Despite inholder’s objections
By Eric Carlson
Of The Enterprise staff


STILL EFFECTIVE in keeping sand from eroding along the Lake Michigan shorelines, historic groins installed in the mid-20th Century won’t be removed anytime soon, according to officials of Sleeping Bear Dunes National Lakeshore. STILL EFFECTIVE in keeping sand from eroding along the Lake Michigan shorelines, historic groins installed in the mid-20th Century won’t be removed anytime soon, according to officials of Sleeping Bear Dunes National Lakeshore. Historic wooden structures sticking out of the sand along the Lake Michigan shoreline – including some with steel nails and spikes sticking out of them – won’t be going away anytime soon, according to officials of Sleeping Bear Dunes National Lakeshore.

Most of the structures were put in place along the shoreline by private property owners around the mid- 20th Century – decades before the National Park Service took ownership of the 71,000 acres of land through an act of Congress.

Sometimes referred to as “jetties,” the structures are technically “groins,” according to the National Park Service.
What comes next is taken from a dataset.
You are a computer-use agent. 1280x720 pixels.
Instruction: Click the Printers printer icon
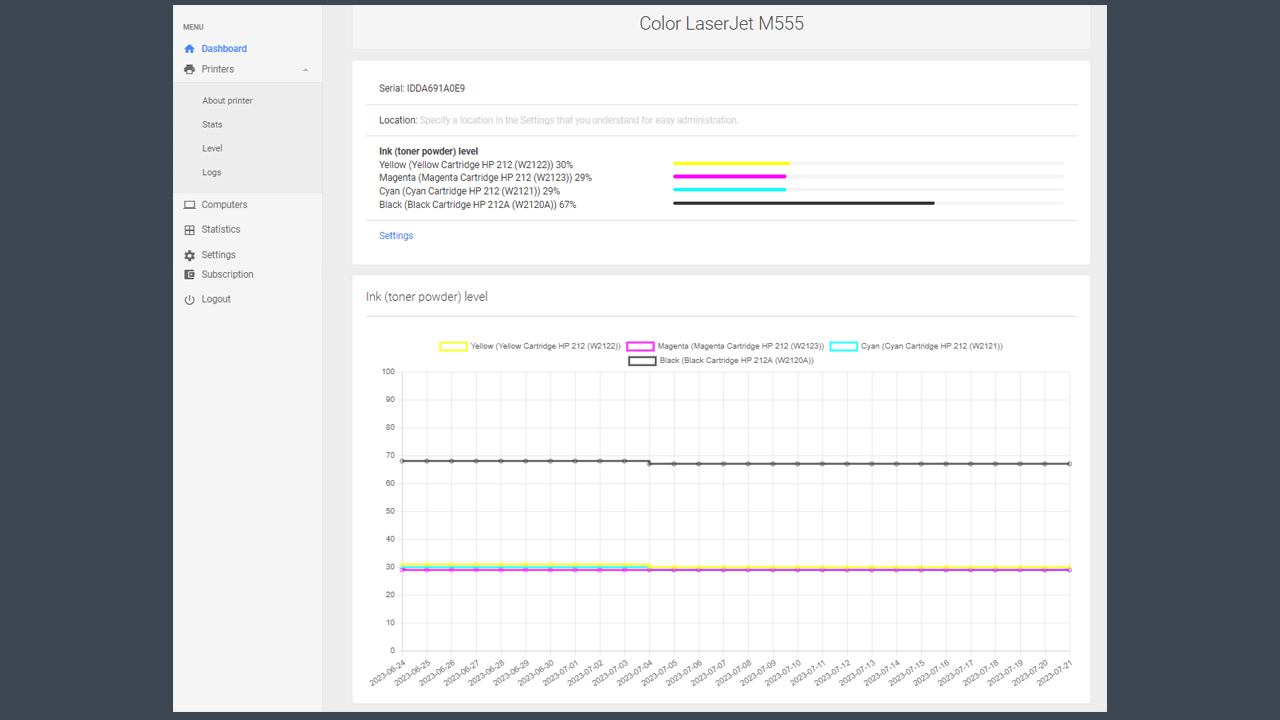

A “groin” in this case is defined as “a rigid structure built out from a shore to trap sand and protect the shore from erosion.”

Several of the most noticeable old groins exist along the Lake Michigan shoreline just north of North Bar Lake in Empire Township. Depending on how wave action shifts the sand along the shoreline each year, the structures stick out some years, and are all but invisible some other years.

A few “in-holders” continue to own small pieces of private Lake Michigan waterfront property within the boundaries of the National Lakeshore. In some cases, family ownership was preserved back in the 1970’s when families hired skilled lawyers to work out a deal with the federal government.

Most inholders, however, were evicted, leaving behind vacation homes and other structures that, for the most part, have been removed.

Washington, D.C. hedge fund manager Boyd Baker Lewis is a member of a family that still owns waterfront property within the National Lakeshore. He is clearly not happy that the National Park Service has yet to remove structures from the beach in front of his family property.

“These daggers with nails in them are dangerous to anybody walking along the beach or using the lake, not to mention ugliness,” Lewis said. “I had to negotiate my kite-surfing kite through branches and these nasty things on a particularly rough day where I had inches of clearance from the nails.”

Lewis said he has approached National Park Service officials with no action.

“I think it is bureaucratic incompetence and laziness,” Lewis said.

Sleeping Bear Dunes National Lakeshore deputy superintendent Tom Ulrich had a different perspective.

“We agree these old groins are an eyesore and unnatural and we would prefer they were gone. But they are pretty low down on the priority list for us for a number of reasons,” Ulrich said.

“They aren’t really an imminent safety hazard any more than any of our other ‘ruins’ in the park that people simply avoid,” Ulrich said. “They aren’t causing any substantial natural resource impact, even though they still serve a little of their original purpose of armoring the bank.

“They aren’t hindering any park operations,” Ulrich added, “and in the few instances when they have – impeding UTV’s along the beach – we have been able to just knock the offending portions over with hand tools.”

Ulrich said complete removal of the old structures, many of which are buried deep in the sand, would be expensive and would require “a great deal of permitting from the Army Corps of Engineers and the Michigan Department of Environmental Quality.”

Ulrich added that even breaking or pinching off portions of the structures visible above ground would be “a big project, especially given the difficulty of getting heavy equipment into position.”

Ulrich said he was sorry he couldn’t give park “in-holders” an answer they were looking for – “but we just need to address a lot of other things that are more pressing.”